The findings of this study contribute to a growing body of evidence which supports the notion that of the three miR’s assessed, miR-33a may serve as a drug target for managing hypercholesterolemia and cardiometabolic diseases, such as atherosclerosis. miR-33a inhibits genes involved in cholesterol efflux, fatty acid oxidation and insulin signaling thus aiding in cholesterol regulation and lipid metabolism. Statin intolerance, particularly myopathy, is associated with disruptions in lipid metabolism and oxidative stress. Statins act as an activator of SREBP2, which can lead to increased miR-33a levels. As miR-33a negatively regulates ApoA-1, increased levels of miR-33a can reduce ApoA-1 levels. This can lead to reduced activity of ApoA-1 which hinders the removal of cholesterol from tissues. Decreased ApoA-1 levels can also exacerbate systemic inflammation, potentially worsening muscle symptoms in statin intolerant patients.

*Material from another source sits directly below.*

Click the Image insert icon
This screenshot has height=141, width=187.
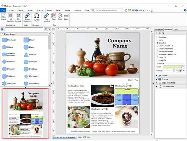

Understanding the role of miRNAs and its potential connection to statin intolerance could provide valuable insights into the adverse effects experienced by statin users. This study helps gain a better understanding of statin intolerance and these findings will allow a more personalized approach to statin therapy, e.g. miR-33a inhibitors which could lead to restored ApoA-1 and HDL levels, which in turn could improve cholesterol efflux and mitigate muscle-related symptoms.